### REQUIRED WORK
Nothing outside the lines below from the one containing "Given: Expand the Dimension 1536 dropdown" through the one containing "Given: Open the" is to be printed; print those exactly, ends included, and drop the pictures.

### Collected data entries
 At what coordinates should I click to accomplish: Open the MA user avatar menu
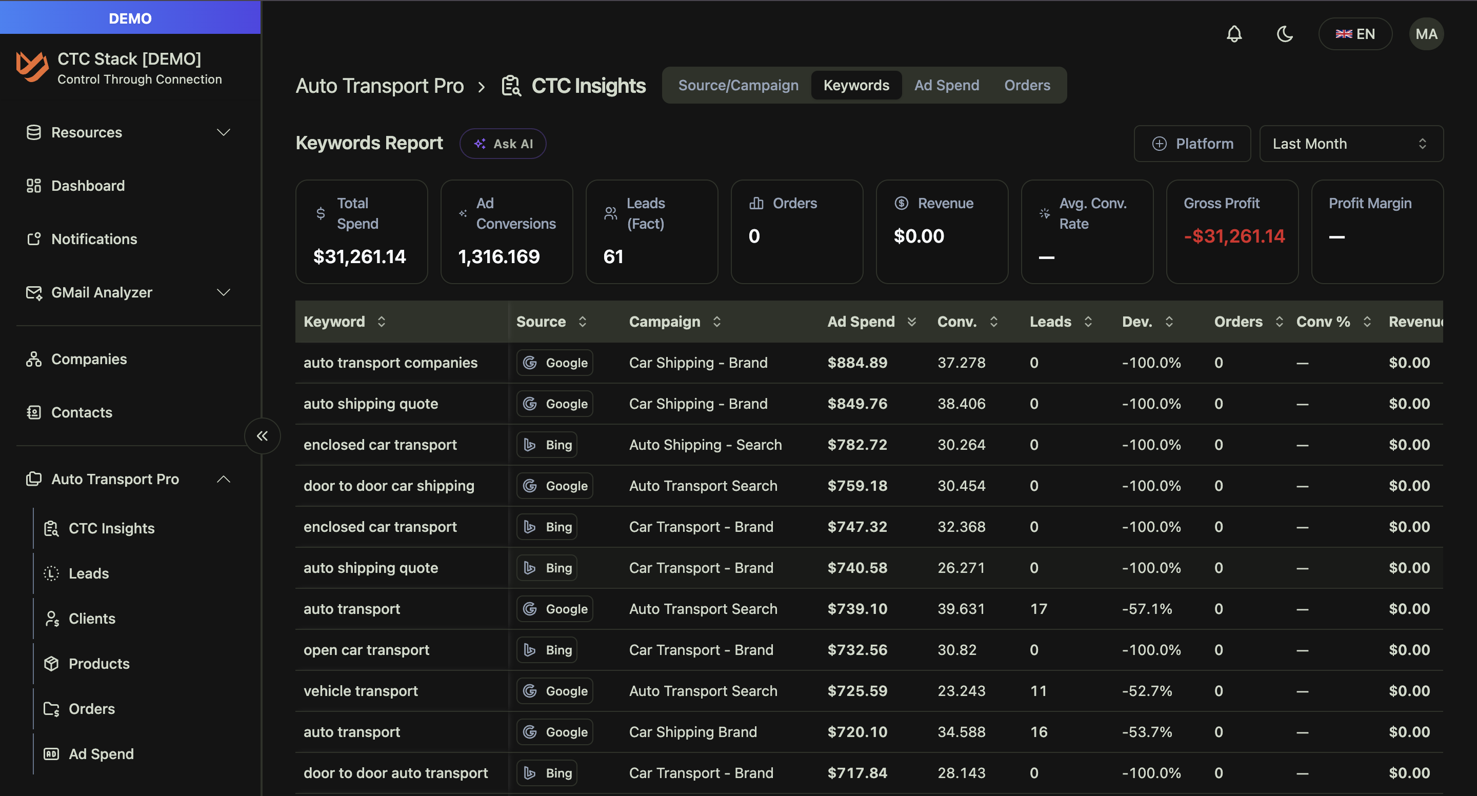1426,34
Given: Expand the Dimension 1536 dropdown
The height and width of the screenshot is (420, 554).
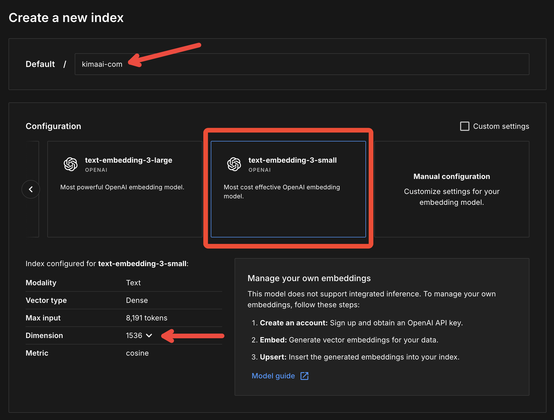Looking at the screenshot, I should (134, 335).
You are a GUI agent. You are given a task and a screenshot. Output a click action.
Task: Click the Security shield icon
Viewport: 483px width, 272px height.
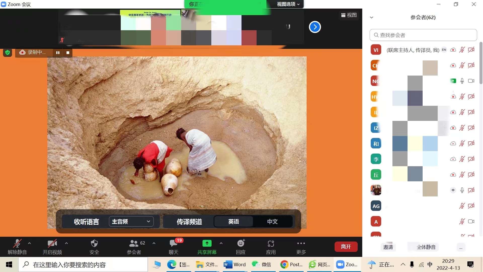point(94,244)
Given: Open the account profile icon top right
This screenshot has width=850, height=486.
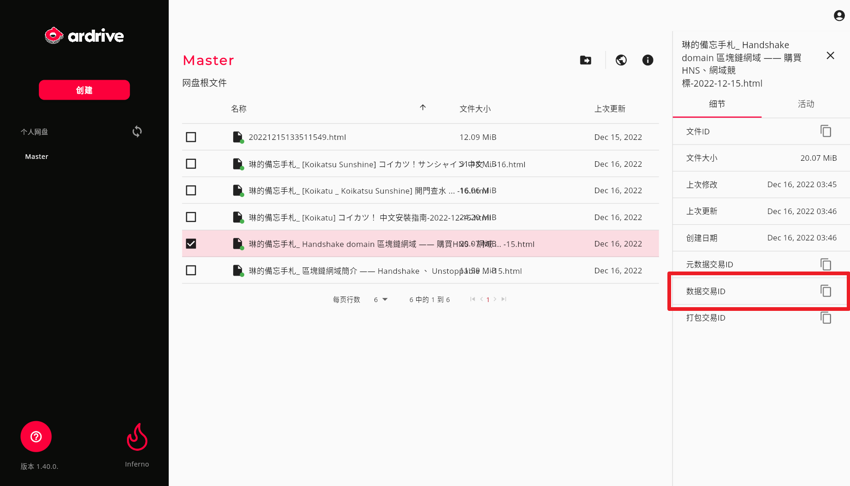Looking at the screenshot, I should pos(839,15).
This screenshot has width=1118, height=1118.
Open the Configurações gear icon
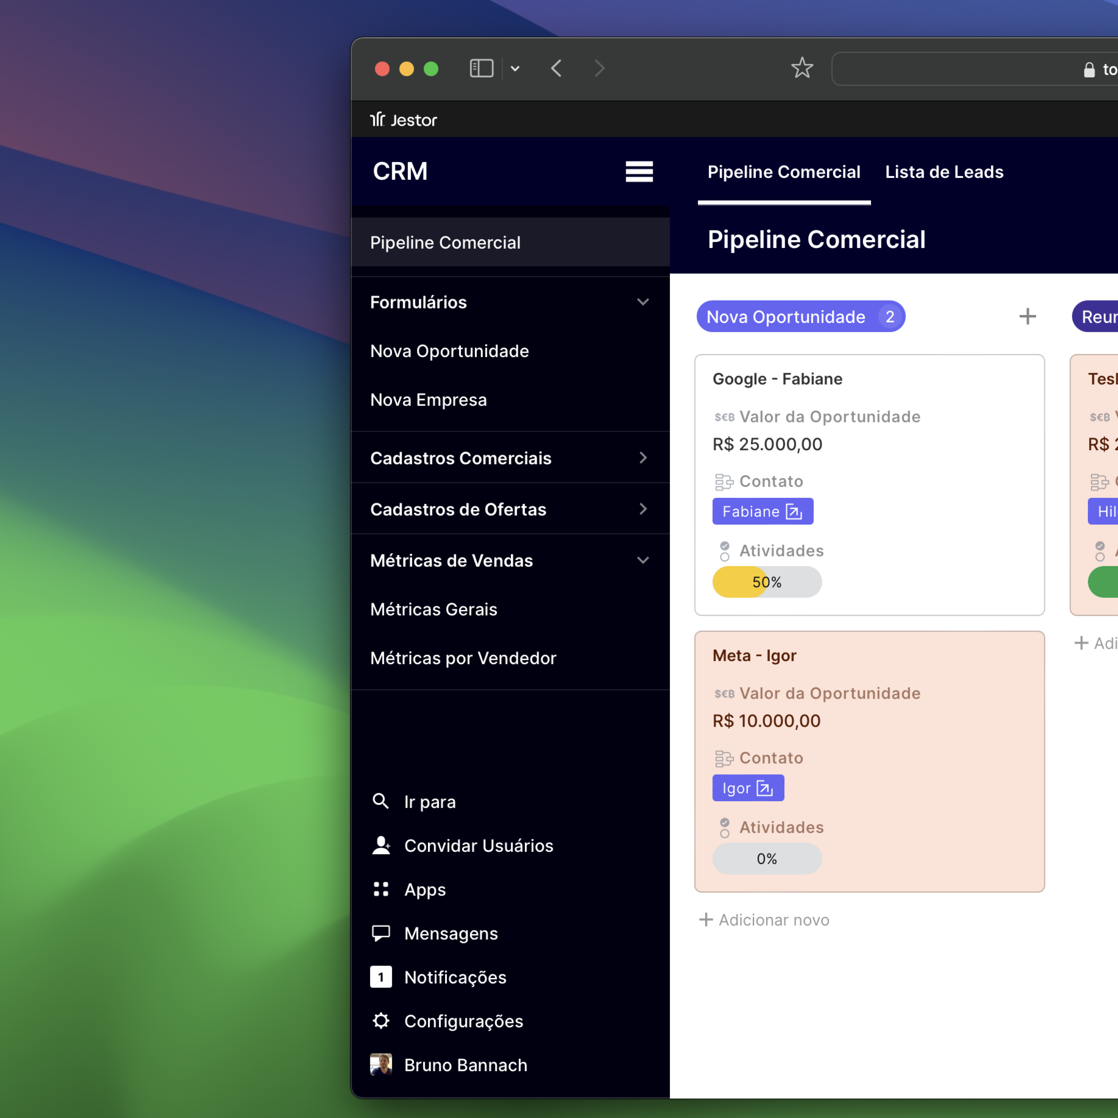[x=381, y=1021]
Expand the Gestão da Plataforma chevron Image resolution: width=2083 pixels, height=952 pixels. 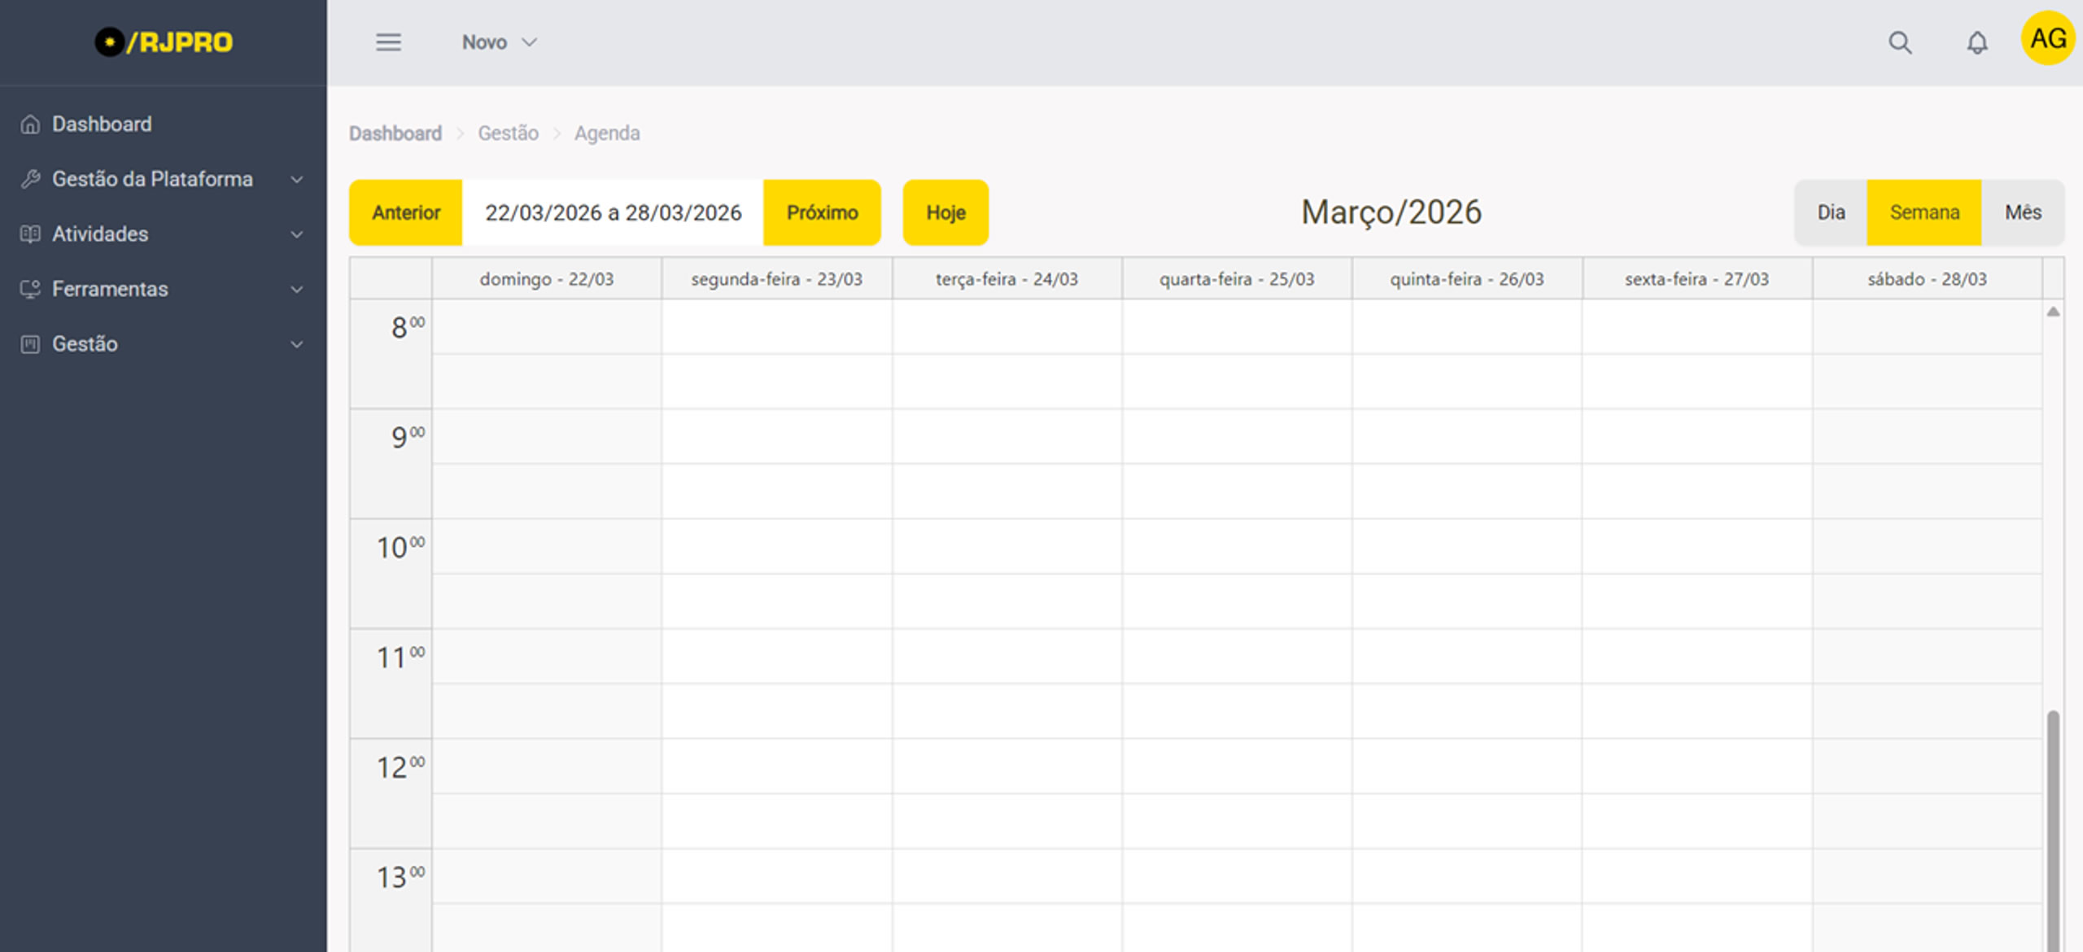(x=297, y=179)
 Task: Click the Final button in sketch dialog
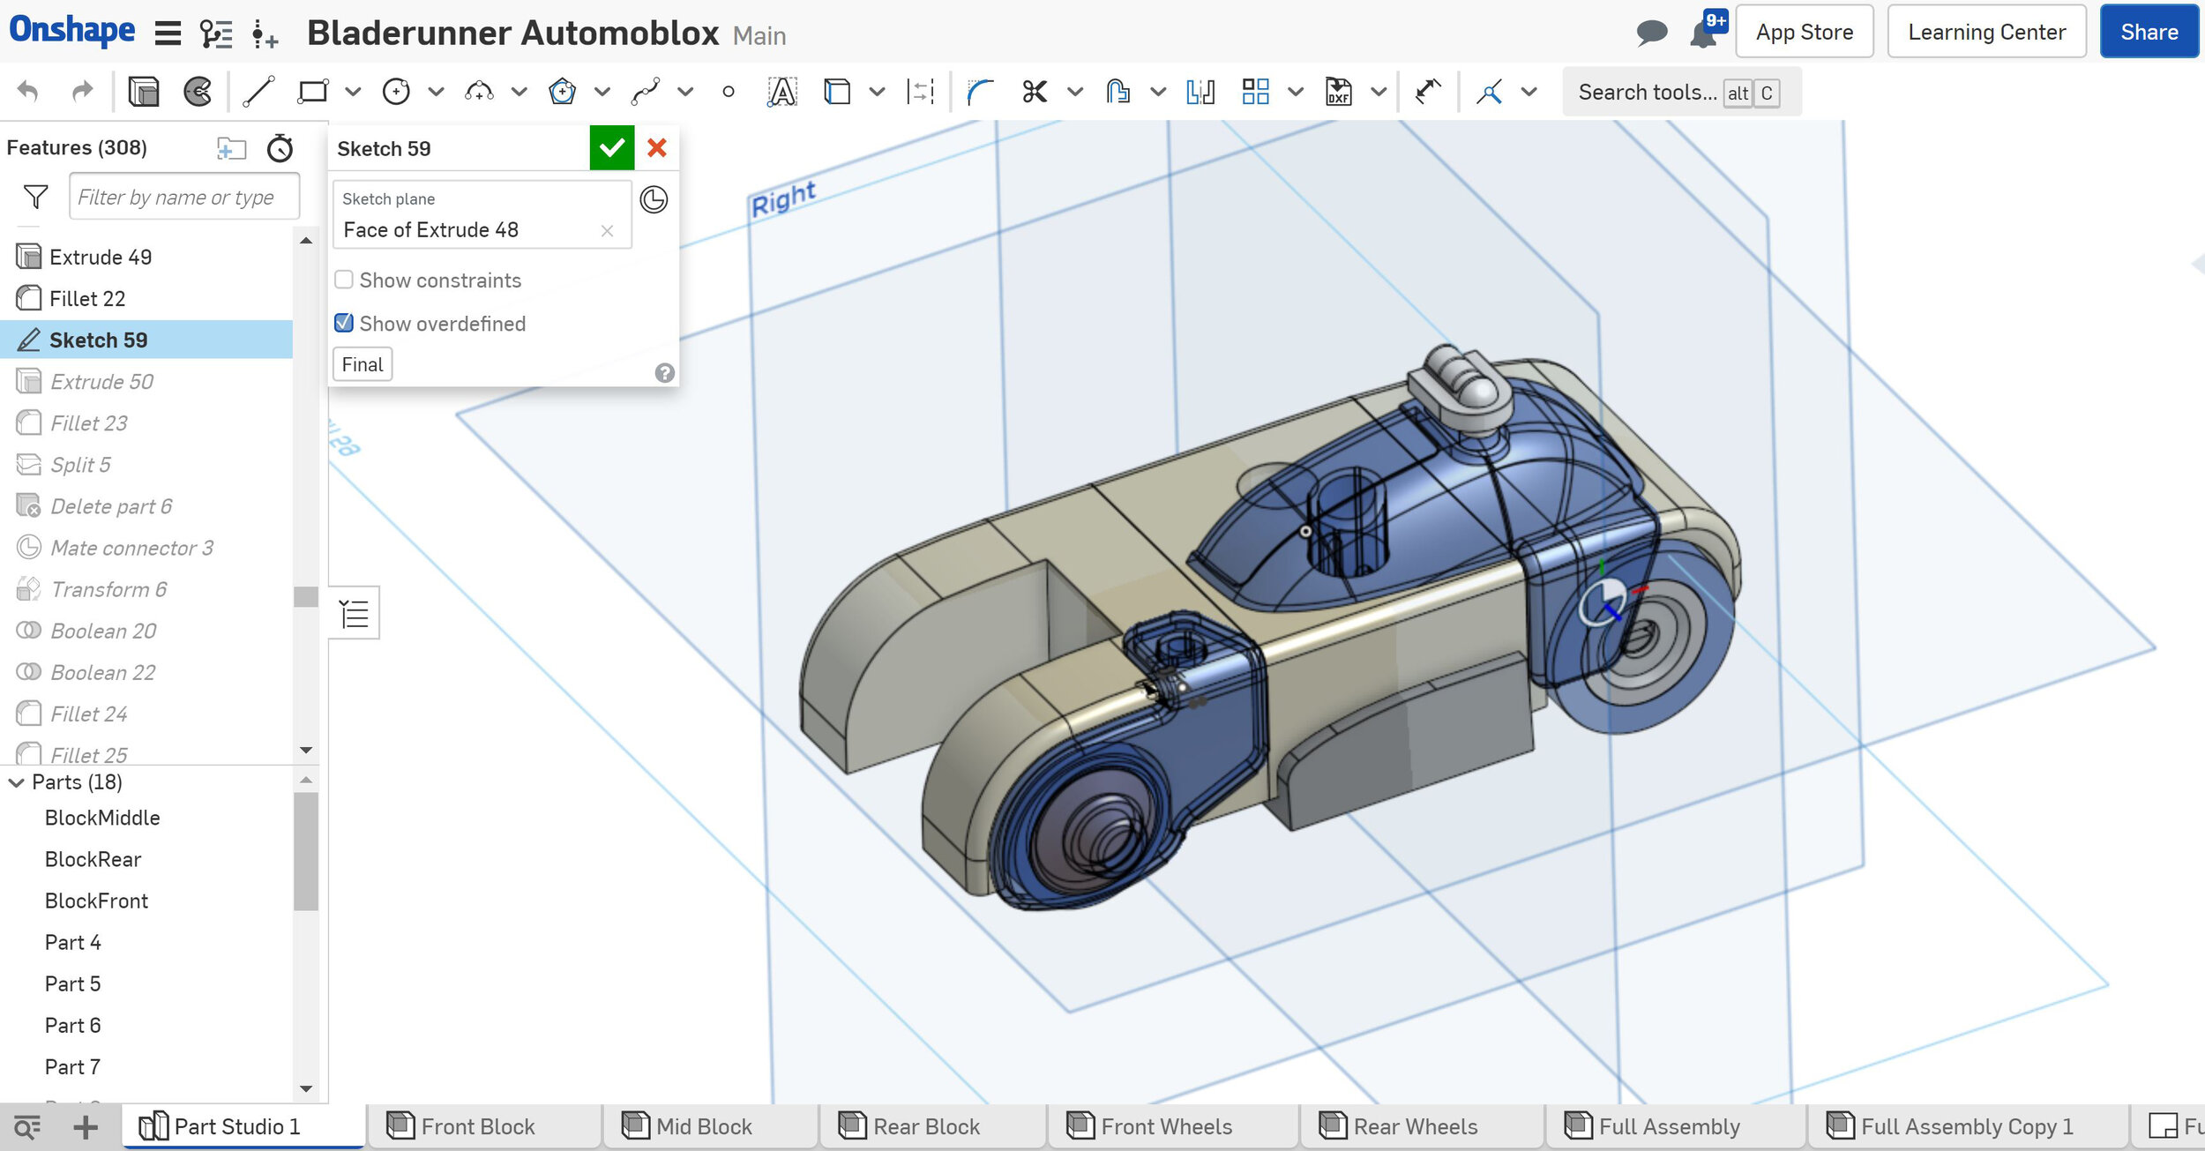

### SOLUTION
Given: Expand the Dimension 1536 dropdown
The height and width of the screenshot is (420, 554).
Looking at the screenshot, I should (134, 335).
You are a GUI agent. You are given a task and a screenshot. Output a click action.
Task: Click the Security shield icon
Viewport: 483px width, 272px height.
point(94,244)
Given: Open the account profile icon top right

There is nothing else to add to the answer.